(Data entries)
- - - - - - -

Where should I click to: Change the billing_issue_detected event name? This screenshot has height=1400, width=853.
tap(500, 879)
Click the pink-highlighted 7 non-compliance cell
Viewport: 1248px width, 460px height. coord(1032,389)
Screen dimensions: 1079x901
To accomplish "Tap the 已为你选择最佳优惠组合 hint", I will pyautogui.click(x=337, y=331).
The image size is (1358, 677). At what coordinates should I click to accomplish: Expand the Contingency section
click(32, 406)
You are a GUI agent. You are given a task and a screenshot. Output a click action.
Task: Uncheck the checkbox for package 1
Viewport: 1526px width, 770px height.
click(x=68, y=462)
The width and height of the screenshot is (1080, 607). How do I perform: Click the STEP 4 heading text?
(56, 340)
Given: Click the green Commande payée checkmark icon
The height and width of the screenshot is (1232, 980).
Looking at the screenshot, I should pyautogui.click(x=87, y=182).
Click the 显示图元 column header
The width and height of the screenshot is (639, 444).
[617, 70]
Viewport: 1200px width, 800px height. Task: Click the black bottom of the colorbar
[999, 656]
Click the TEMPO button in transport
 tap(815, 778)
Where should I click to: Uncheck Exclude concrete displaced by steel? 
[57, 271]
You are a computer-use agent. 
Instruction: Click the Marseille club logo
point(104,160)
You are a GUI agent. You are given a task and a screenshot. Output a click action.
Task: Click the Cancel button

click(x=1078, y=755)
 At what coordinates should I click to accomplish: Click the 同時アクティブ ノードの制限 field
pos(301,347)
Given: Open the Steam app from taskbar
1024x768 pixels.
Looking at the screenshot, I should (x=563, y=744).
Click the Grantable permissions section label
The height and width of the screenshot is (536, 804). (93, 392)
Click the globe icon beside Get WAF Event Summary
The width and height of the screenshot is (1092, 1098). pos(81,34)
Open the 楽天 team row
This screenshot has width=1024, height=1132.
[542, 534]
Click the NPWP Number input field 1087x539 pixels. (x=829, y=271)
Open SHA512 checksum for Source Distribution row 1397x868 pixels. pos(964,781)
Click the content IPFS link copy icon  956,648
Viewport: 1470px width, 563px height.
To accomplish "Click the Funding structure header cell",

- - - - - - -

Task item: Write out every line of the records exactly.

Response box:
Where should I click to: Change the billing_issue_detected event name? This screenshot has height=1400, width=853.
tap(500, 879)
Click the pink-highlighted 7 non-compliance cell
Viewport: 1248px width, 460px height. coord(1032,389)
Screen dimensions: 1079x901
To accomplish "Tap the 已为你选择最佳优惠组合 hint", I will pyautogui.click(x=337, y=331).
The image size is (1358, 677). At what coordinates should I click to accomplish: Expand the Contingency section
click(32, 406)
You are a GUI agent. You are given a task and a screenshot. Output a click action.
Task: Uncheck the checkbox for package 1
Viewport: 1526px width, 770px height.
click(x=68, y=462)
The width and height of the screenshot is (1080, 607). How do I perform: Click the STEP 4 heading text?
(56, 340)
Given: Click the green Commande payée checkmark icon
The height and width of the screenshot is (1232, 980).
Looking at the screenshot, I should pyautogui.click(x=87, y=182).
Click the 显示图元 column header
The width and height of the screenshot is (639, 444).
[617, 70]
Viewport: 1200px width, 800px height. Task: Click the black bottom of the colorbar
[999, 656]
Click the TEMPO button in transport
 tap(815, 778)
Where should I click to: Uncheck Exclude concrete displaced by steel? 
[57, 271]
You are a computer-use agent. 
Instruction: Click the Marseille club logo
point(104,160)
You are a GUI agent. You are given a task and a screenshot. Output a click action.
Task: Click the Cancel button

click(x=1078, y=755)
 At what coordinates should I click to accomplish: Click the 同時アクティブ ノードの制限 field
pos(301,347)
Given: Open the Steam app from taskbar
1024x768 pixels.
Looking at the screenshot, I should (x=563, y=744).
Click the Grantable permissions section label
The height and width of the screenshot is (536, 804). (93, 392)
Click the globe icon beside Get WAF Event Summary
The width and height of the screenshot is (1092, 1098). pos(81,34)
Open the 楽天 team row
This screenshot has width=1024, height=1132.
[542, 534]
Click the NPWP Number input field 1087x539 pixels. (x=829, y=271)
Open SHA512 checksum for Source Distribution row 1397x868 pixels. pos(964,781)
Click the content IPFS link copy icon  956,648
Viewport: 1470px width, 563px height.
To accomplish "Click the Funding structure header cell",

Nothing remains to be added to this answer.